For some meaningful testing, I'd suggest at least unplugging/replugging the WAN cable.
> For some meaningful testing, I'd suggest at least unplugging/replugging the WAN cable.
Yes, good answer.
Cheers,
Franco
ok, will simply reboot the firewall, once i have time for it.
without it i dont see any visible effect of the patch.
will report back once i have rebooted
It's not very uncommon to see no effect when this only pertains to IPv6 renew events.
Cheers,
Franco
i have rebooted the firewall about an hour ago and ipv6 seems to run stable now. at least i have not seen any outtages while monitoring outgoing icmp traffic.
i will continue to monitor, but so far its looking good.
Thanks, if I get another independent confirmation I'll add that to the stable updates queue.
3 hours later my ipv6 is still going strong without issues.
just now i had a weird phenomenon.
i started my computer up after the night, it got an ipv6 ip from the correct prefix but couldnt reach the internet via ipv6.
i left a permanent ipv6 ping running and after a long time it started working just moments ago.
now im checking if it stays working.
there is a chance that this patch is only a partial fix. will reply later with more info.
while im writing this the ipv6 ping just failed again.
im not sure why it was working for the whole 12 hours yesterday after the patch and today its failing again.
the only thing that changed was a scheduled reboot of the firewall at 5 in the morning.
I doubt that there is a problem at all because that is expected behaviour: With SLAAC in your LAN, the clients will pick up an IPv6 only after they receive a SLAAC broadcast that only gets transmitted every few seconds.
That is why I set the Minimum and Maximum Interval values to 200 and 600, respectively for Router Advertisements.
im doing additional testing right now from multiple machines and vms on my network and im seeing some weird stuff.
the firewall is virtualized on a promox host.
it seems all physical machines on the network are having ipv6 issues intermittently but at different times, while the vm which has been running for a long time doesnt seem to have any issues (for as long as i have been testing today).
what i also noticed is that restarting the router advertisement service in the gui brings back connectivity on all physical machines immediately.
and i still dont get why it worked flawlessly for the rest of the day yesterday after applying the patch and rebooting the firewall.
very confusing.
@meyergru the clients pick up addresses just fine. its the forwarding that gets interrupted and autoresumes at different intervals.
i just checked the intervals are set to 200 and 600 by default it seems (i never touched them).
also see above the weird behaviour i have noticed.
i found one physical machine which doesnt seem to have issues. its a proxmox backup server based on debian 12.
i have only been testing for an hour or two so far today, but this machine at least didnt experience issues.
so that limits the machines that have issues to all my 3 physical machines running windows 11.
i do have one more windows 10 laptop to test. will get that from the shelf and run additional tests.
How do you hand out IPv6 on your LAN? SLAAC or DHCPv6 (or both?)
As Deutsche Telekom has dynamic IPv6, DHCPv6 can be problematic.
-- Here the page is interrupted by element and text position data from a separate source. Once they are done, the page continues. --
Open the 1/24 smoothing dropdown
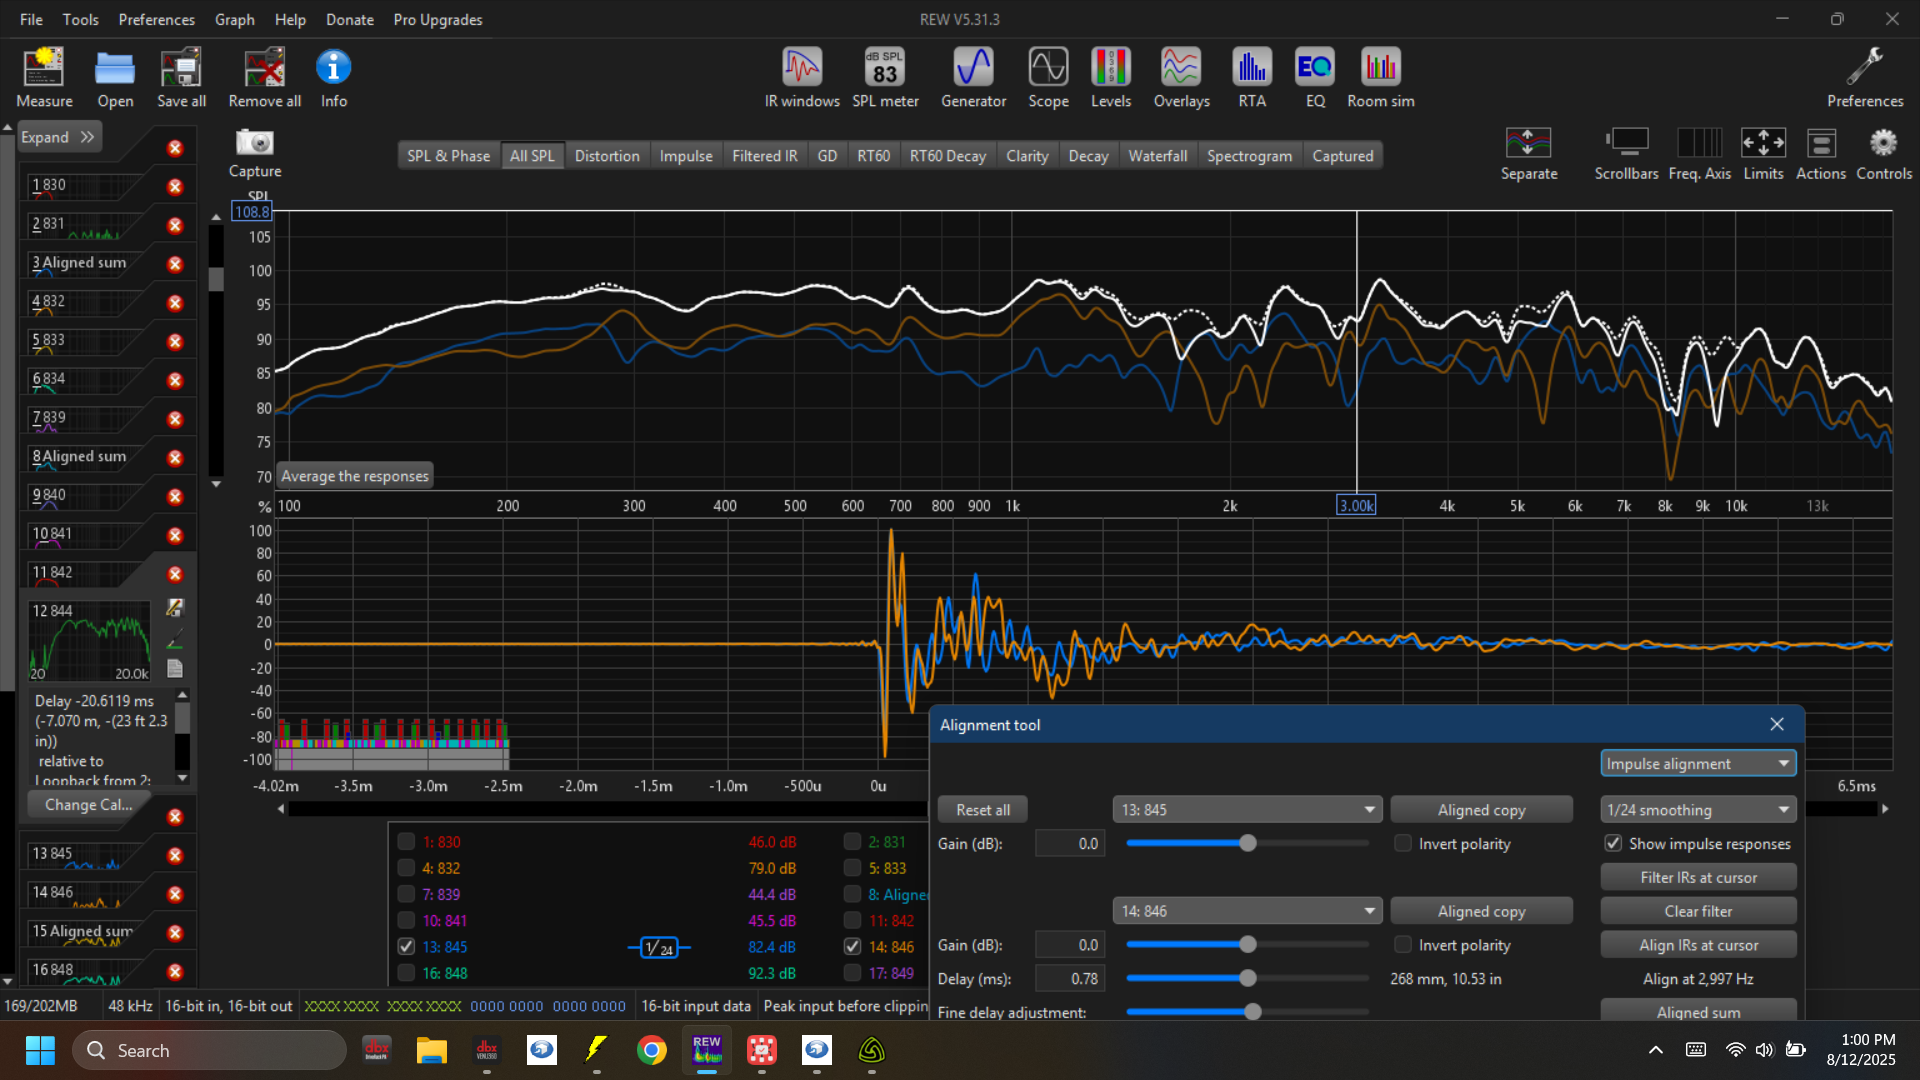 pos(1697,809)
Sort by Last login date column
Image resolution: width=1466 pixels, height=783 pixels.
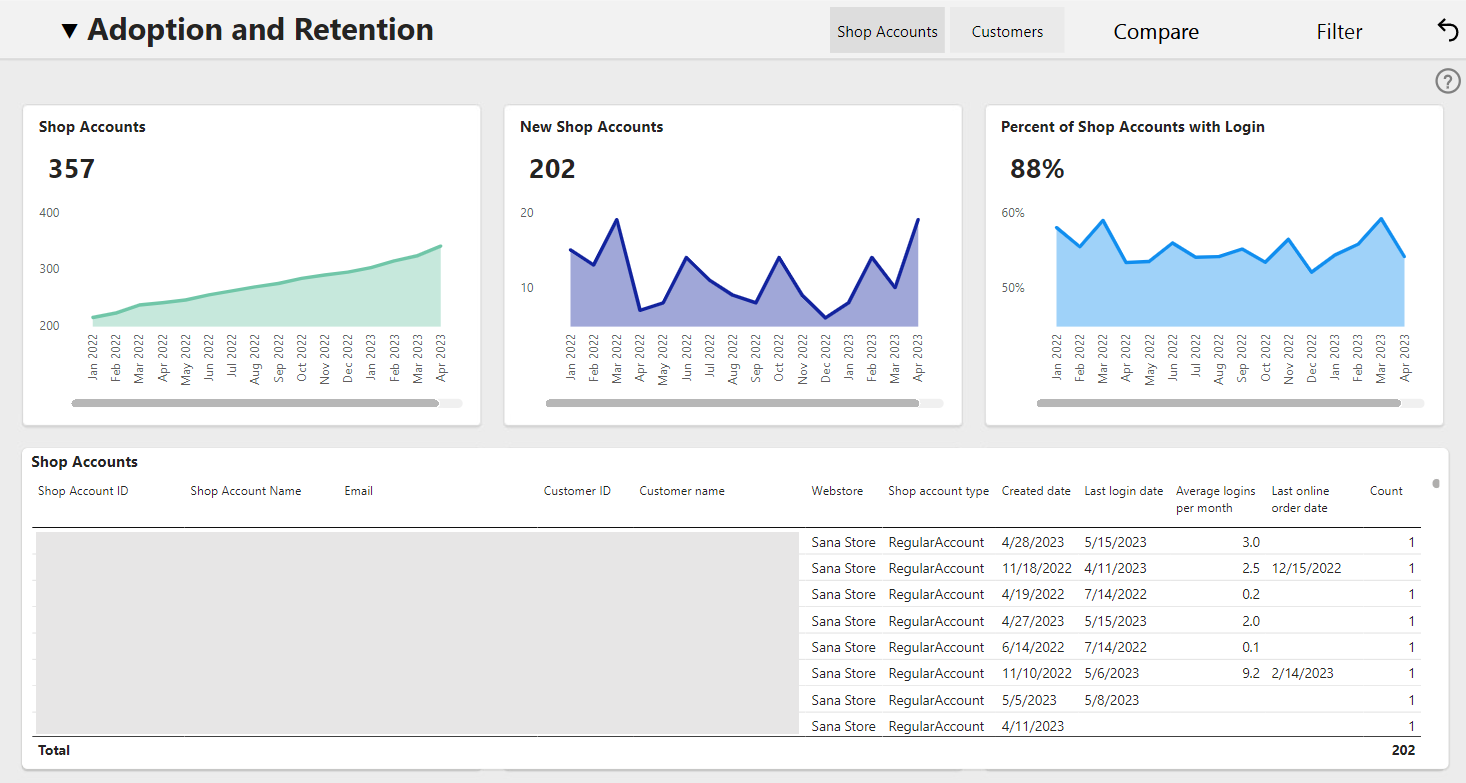coord(1124,491)
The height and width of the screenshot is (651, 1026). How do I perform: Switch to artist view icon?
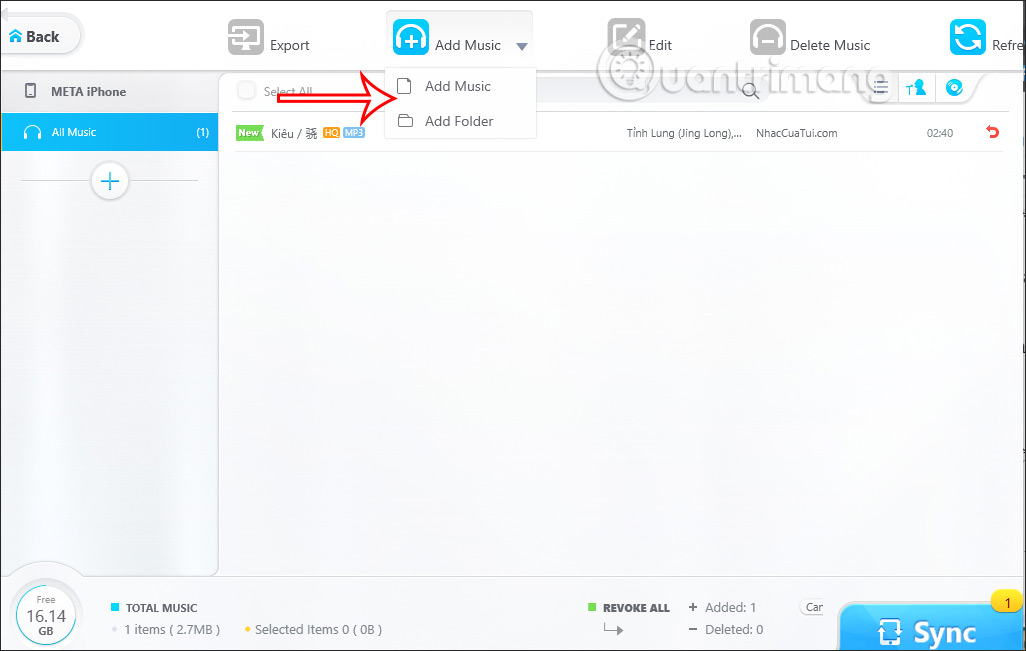[x=916, y=88]

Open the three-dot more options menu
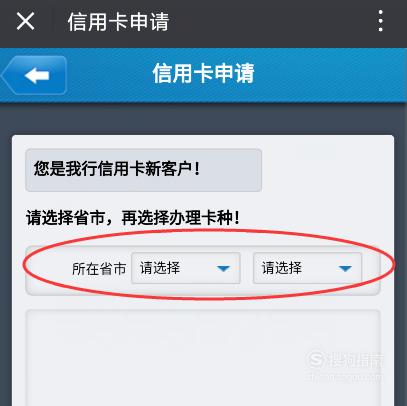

If, for example, you offer DHCPv6 and a client uses it, it is up to the client to request a lease renewal, so it can be a long time after the prefix changes that the client uses the old prefix. With SLAAC only (aka "stateless"), this can be controlled by the minimum and maximum interval.
If you offer both (aka "assisted"), this can turn out to be different or different OSes. AFAIK, Promox itself does not use IPv6 at all per default, but VMs and LXCs can, if they want to. Thus I wonder: how did you verify that your Proxmox does not have any problems with IPv6?
Also, the virtualisation of your OpnSense can come into play as Proxmox contains a firewall as well.
im using slaac on the lan. the router advertisement service is set to unmanaged.
my proxmox host (PVE) doesnt use ipv6, the proxmox backup server (PBS) does and that one is a seperate physical machine from the PVE host.
the proxmox firewall is globally off on all levels (datacenter, host and vm).
this setup worked for 2 years without any issues and only started acting up with the upgrade to 24.7.
so you would recommend setting the router advertisement to statless instead of unmanaged?
what about the intervals?
does it make sense to lower the values there?
The difference between "stateless" and "unmanaged" is simply that "unmanaged" only sets the IPv6 adress, but nothing else (https://docs.opnsense.org/manual/radvd.html) - thus, the default gateway is not distributed via RA, neither are the DNS domains nor the DNS servers.
so additional testing with the win10 laptop revealed nothing new. it has the same issue as the other physical devices with the exception of the PBS, which is completely unbothered.
i set the router advertisement to stateless which made no visible difference.
does it make sense to lower the intervals?
i have set the min interval to 3 now and the max interval to 4.
on first glance it seems to be better now.
the laptop occasionally loses a ping (which might be wifi related).
the wired windows clients seem to be stable now as well, even though i have only implemented this like 5 min ago, so its too early to tell if it really improves things.
do such low value have any negative effect that i should be aware of?
I doubt that RA intervals of 3 seconds should be neccessary. It wounds more like you have another source of RAs sent to your network which interfere with your OpnSense RAs. It would explain why sending RAs at a smaller interval helps...
Are you sure that there is no other instance running? You already wrote that your OpnSense is a VM.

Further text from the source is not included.